Dudley went on to discuss "anecdotal reports" of an international liquidity lock-up. He also described the great expansion of the Fed's Term Auction Facility (TAF) to $75 billion per 84-day auction from $25 billion, in order to help banks shore-up short-term liquidity through collateralized loans from the central bank.
In response to concerns expressed by Federal Reserve Bank of Chicago President Charles Evens over "what could go wrong for our balance sheet in a not-so-pleasant scenario," Dudley said, "Obviously, things are breaking, even with all the tools that we've rolled out. So I think that just suggests that more force needs to be applied. Clearly, confidence in the markets is extraordinarily poor and fragile, and that's another reason that an escalation in the authorizations is important-to reassure people that the central banks are prepared to be there, if necessary."

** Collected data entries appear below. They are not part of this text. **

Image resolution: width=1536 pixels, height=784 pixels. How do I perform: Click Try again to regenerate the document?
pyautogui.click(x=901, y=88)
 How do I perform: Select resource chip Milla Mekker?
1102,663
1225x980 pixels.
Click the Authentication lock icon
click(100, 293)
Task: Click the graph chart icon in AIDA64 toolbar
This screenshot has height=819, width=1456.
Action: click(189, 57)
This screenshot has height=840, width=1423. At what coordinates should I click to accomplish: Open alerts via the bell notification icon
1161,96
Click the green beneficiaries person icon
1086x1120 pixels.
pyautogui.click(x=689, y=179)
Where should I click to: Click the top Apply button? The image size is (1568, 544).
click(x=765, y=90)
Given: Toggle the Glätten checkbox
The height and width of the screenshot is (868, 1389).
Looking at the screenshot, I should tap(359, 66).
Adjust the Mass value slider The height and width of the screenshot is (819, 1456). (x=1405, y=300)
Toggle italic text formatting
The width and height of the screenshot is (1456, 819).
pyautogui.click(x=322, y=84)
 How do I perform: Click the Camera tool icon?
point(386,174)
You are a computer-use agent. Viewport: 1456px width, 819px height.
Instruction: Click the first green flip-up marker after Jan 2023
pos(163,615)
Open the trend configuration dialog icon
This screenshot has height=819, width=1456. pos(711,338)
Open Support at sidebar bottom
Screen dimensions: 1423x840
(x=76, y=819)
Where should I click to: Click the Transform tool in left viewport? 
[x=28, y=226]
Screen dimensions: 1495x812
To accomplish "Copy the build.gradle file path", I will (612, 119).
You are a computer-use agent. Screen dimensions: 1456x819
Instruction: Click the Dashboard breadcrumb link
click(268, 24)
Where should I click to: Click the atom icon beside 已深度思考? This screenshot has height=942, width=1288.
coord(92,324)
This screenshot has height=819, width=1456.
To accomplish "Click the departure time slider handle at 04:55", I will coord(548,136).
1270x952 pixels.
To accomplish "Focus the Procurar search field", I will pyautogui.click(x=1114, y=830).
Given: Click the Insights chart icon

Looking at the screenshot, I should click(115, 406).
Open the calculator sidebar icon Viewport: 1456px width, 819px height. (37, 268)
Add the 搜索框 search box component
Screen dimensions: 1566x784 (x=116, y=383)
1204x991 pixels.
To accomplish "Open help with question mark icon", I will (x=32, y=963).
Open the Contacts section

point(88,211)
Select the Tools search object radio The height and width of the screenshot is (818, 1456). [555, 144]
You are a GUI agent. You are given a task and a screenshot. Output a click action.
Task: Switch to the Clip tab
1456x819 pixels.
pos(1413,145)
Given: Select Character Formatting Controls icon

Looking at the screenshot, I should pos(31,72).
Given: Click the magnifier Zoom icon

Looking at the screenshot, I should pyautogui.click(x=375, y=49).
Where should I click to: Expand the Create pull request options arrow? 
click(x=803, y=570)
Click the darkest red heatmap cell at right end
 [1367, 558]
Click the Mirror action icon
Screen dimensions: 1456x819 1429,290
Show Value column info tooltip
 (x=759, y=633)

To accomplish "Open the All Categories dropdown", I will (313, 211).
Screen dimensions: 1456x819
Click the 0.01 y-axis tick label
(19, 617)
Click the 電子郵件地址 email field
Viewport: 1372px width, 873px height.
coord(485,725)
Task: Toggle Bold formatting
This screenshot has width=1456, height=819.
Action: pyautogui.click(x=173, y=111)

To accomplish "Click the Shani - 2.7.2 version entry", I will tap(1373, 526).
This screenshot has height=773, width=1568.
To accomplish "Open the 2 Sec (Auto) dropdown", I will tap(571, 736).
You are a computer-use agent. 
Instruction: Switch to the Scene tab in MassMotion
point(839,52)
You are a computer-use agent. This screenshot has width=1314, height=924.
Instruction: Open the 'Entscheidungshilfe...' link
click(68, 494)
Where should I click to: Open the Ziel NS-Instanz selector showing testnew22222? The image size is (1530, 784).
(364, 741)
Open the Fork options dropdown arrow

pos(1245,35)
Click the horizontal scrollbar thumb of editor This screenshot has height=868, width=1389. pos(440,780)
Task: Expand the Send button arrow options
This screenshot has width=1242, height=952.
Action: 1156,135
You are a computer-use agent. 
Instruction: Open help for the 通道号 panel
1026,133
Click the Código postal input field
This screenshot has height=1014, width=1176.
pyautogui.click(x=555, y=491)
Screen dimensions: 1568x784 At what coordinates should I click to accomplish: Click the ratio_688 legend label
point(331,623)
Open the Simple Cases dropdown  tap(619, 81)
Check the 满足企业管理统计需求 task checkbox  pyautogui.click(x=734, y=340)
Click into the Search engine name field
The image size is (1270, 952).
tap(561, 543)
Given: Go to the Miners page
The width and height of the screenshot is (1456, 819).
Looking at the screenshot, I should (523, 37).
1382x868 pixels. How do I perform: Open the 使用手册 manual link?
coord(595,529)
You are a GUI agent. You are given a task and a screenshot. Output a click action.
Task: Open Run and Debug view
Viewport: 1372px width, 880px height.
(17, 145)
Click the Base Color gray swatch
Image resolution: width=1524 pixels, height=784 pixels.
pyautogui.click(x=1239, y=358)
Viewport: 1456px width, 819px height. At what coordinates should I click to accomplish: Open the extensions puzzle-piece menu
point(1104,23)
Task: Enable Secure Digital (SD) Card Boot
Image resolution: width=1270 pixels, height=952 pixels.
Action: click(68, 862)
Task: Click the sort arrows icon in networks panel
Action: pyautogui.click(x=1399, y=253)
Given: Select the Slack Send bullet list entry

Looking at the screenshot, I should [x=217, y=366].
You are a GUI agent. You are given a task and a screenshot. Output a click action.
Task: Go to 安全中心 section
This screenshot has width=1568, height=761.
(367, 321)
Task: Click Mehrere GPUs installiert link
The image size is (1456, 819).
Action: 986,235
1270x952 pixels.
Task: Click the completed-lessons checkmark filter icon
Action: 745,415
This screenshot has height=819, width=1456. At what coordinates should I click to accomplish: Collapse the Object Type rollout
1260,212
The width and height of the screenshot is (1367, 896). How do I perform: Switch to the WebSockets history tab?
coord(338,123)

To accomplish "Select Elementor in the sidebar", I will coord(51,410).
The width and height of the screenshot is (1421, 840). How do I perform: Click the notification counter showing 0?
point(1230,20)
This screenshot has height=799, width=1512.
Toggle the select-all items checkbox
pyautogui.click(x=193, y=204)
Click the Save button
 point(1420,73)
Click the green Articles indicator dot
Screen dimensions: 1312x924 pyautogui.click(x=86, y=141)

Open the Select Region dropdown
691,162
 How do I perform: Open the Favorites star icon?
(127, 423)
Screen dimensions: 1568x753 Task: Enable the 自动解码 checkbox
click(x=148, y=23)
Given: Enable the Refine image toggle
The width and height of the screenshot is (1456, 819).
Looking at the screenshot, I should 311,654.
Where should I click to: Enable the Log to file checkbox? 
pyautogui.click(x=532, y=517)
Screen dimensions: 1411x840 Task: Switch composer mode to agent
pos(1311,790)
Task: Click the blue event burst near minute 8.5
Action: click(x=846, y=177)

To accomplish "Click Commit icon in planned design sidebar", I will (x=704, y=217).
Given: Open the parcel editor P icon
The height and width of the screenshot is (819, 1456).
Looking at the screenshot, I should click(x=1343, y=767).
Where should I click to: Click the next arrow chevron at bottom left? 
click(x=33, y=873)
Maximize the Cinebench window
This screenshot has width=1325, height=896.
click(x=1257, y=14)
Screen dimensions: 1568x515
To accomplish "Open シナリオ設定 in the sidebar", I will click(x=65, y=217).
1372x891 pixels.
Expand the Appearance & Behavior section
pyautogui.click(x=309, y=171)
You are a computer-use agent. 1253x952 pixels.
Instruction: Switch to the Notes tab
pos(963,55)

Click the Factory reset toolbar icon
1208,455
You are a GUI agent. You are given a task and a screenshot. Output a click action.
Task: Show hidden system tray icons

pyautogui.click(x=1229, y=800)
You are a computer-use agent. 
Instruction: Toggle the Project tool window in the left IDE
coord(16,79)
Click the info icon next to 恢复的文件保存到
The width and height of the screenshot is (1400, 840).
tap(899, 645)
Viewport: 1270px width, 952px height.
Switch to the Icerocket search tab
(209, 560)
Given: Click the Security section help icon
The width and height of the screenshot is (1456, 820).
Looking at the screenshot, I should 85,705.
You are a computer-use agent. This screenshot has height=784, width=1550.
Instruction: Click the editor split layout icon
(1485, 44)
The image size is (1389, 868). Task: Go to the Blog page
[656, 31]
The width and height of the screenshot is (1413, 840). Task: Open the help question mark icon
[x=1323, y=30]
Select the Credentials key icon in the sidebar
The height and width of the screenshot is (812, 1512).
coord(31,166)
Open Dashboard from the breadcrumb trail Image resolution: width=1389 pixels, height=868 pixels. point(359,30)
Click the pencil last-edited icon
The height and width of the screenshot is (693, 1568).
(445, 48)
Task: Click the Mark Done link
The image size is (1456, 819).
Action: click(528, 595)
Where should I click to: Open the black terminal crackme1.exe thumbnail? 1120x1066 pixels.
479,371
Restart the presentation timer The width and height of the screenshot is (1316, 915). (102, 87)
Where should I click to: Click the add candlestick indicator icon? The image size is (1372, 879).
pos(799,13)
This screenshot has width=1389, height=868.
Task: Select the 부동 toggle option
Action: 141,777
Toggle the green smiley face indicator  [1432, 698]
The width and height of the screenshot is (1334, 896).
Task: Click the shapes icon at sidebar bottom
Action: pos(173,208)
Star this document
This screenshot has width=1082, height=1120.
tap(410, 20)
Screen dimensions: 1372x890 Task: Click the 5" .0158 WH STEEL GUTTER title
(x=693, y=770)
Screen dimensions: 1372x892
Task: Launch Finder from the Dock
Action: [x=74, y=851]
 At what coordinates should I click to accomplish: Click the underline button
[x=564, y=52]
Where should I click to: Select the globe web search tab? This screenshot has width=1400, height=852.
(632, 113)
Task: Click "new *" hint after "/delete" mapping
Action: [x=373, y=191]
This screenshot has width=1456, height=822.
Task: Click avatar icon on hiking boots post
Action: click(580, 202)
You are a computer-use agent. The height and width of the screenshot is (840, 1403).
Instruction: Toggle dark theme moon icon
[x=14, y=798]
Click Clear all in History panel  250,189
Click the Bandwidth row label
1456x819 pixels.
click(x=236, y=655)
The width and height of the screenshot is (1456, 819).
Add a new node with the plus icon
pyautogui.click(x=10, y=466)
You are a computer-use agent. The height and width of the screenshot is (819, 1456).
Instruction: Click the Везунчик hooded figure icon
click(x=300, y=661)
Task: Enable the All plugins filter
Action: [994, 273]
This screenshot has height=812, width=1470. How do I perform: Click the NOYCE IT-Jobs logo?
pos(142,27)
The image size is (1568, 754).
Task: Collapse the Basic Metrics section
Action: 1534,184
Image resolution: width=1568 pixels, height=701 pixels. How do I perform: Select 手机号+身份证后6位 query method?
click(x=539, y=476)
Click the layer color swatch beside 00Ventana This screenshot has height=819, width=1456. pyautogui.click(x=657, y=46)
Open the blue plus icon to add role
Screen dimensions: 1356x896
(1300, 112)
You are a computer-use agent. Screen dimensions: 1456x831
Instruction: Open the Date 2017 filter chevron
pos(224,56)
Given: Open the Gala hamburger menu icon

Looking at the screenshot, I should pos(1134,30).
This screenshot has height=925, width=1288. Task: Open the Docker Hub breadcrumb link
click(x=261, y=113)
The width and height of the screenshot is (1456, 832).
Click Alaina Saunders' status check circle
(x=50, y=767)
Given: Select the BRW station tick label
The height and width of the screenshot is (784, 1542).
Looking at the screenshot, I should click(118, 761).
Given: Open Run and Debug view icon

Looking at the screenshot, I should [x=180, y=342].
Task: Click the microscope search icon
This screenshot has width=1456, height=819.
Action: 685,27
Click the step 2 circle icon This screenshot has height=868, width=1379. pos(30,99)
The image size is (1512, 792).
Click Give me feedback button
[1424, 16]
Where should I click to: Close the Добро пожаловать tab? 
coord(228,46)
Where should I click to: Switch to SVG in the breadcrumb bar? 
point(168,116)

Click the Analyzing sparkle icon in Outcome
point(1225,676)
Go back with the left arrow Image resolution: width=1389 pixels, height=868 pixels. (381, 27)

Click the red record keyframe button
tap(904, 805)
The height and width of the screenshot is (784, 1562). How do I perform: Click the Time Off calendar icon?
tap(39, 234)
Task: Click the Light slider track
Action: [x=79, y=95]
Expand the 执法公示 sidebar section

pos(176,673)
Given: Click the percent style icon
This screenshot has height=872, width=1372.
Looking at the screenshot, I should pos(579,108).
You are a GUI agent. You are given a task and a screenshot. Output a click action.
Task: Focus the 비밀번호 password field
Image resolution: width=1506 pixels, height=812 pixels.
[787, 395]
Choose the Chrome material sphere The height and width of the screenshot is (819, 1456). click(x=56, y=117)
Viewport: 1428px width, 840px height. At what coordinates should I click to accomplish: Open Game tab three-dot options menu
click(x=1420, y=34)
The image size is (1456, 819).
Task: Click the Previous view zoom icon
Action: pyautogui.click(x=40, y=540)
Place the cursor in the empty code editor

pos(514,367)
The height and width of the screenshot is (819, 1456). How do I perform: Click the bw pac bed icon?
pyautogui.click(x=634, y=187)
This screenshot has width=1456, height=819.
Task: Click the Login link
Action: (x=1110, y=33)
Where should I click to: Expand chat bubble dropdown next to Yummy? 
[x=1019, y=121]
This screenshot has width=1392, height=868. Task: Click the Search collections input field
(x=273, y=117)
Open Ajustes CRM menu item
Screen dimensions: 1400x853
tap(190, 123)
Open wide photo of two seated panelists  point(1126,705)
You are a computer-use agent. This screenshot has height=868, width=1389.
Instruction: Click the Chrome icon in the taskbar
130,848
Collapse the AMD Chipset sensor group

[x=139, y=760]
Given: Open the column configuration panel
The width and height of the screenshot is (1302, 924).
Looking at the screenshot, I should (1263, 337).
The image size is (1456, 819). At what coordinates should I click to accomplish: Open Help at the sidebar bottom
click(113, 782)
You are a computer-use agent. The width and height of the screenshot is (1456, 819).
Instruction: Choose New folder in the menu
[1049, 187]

Bernanke at that point said that the Fed's balance sheet had "the benefit of having zero credit risk because the other central banks are our counterparties."
All FOMC members present at the Sept. 29 meeting voted "yes" to the expansion of the swap lines offered to foreign central banks.
The FOMC then discussed the Wachovia situation, and the exception to capital requirements being made for Citigroup and agreed upon by the Treasury and President Bush, so it could complete its proposed acquisition of Wachovia. Federal Reserve Bank of Richmond President Jeffery Lacker said that before the announced merger, Wachovia "is losing about $1 billion in deposits a day on average over the past couple of weeks."
Lacker added that Wachovia was "sort of caught up in the wake after WaMu," and that Wachovia "didn't think they could survive without a lot of support today."
Federal Reserve Bank of Dallas President Richard Fisher expressed concern that the Washington Mutual and Wachovia deals would serve to heighten systemic risk by increasing the concentration of banking assets and deposits to the largest U.S. banks. While noting that the emergency meeting was not the time for discussions on limiting the "too-big-to-fail" problem, Fisher said, "I'd just like at some point to have a conversation on that matter," while adding that he was "not objecting" to the Citigroup/Wachovia deal.
Bernanke agreed with Fisher, saying that once the crisis passed, "it's very important, as we look toward restructuring our financial regulatory system, to develop good resolution mechanisms and to think about the issues of concentration and too big to fail."